In a recent interview with Australian talk show “Studio 10_,” Drescher, 59, spoke for the first time about how she thinks her sexual assault led to her being diagnosed with uterine cancer more than 10 years later, reports People.com. “That, I think, is a poetic correlation, because I really didn’t deal with my pain for many, many, many years with the rape,” she said._ “So when you don’t do that … I mean, I ended up with a gynecological cancer. So it kind of ends up being very poetic in where the body decides to break down and create disease.”
Drescher first opened up about her experience in 1996 when she shared it in her autobiography, “Enter Whining.” The response she received from fans was encouraging and made her realize how her story could help others.
“There were women who asked me to sign that particular chapter,” Drescher said. “I thought if people could see where I went from that low point to where I am now, maybe it’ll help and inspire other women, and men for that matter, who have been sexually assaulted to move on — to feel your pain, and then try and pick up the pieces and put yourself back together.”

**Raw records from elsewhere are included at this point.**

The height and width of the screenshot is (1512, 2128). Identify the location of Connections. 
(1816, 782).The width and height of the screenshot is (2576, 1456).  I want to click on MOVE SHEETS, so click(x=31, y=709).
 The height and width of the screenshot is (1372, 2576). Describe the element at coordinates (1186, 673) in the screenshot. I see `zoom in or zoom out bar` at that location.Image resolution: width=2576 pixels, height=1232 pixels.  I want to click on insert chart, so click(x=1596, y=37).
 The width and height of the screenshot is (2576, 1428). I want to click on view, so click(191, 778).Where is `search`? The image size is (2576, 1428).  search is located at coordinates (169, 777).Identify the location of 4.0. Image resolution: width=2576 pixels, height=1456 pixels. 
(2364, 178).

Drescher’s past trauma and cancer diagnosis didn’t hold her back — if anything, it gave her renewed focus. She wrote another book, “Cancer Schmancer,” and created an organization with the same name aimed at shifting the nation’s focus from just searching for a cancer cure to prevention and early detection of cancer. She also reconnected with her ex-husband and “The Nanny” co-creator, Peter Marc Jacobson, with whom she remains close friends.
“That was one of the silver linings. There’s always silver linings to even the darkest clouds. And us becoming friends again and moving into a new relationship was one of them,” she said.
With her cancer in remission, Drescher now works with her organization to raise awareness of how she was misdiagnosed with a perimenopausal condition for two years before the eighth doctor she consulted discovered it was cancer.
“It’s been a colossal learning experience,” Drescher said. “I’m not glad I had cancer, and I don’t wish it on anyone, but I am better for it. Sometimes the best gifts come in the ugliest packages.”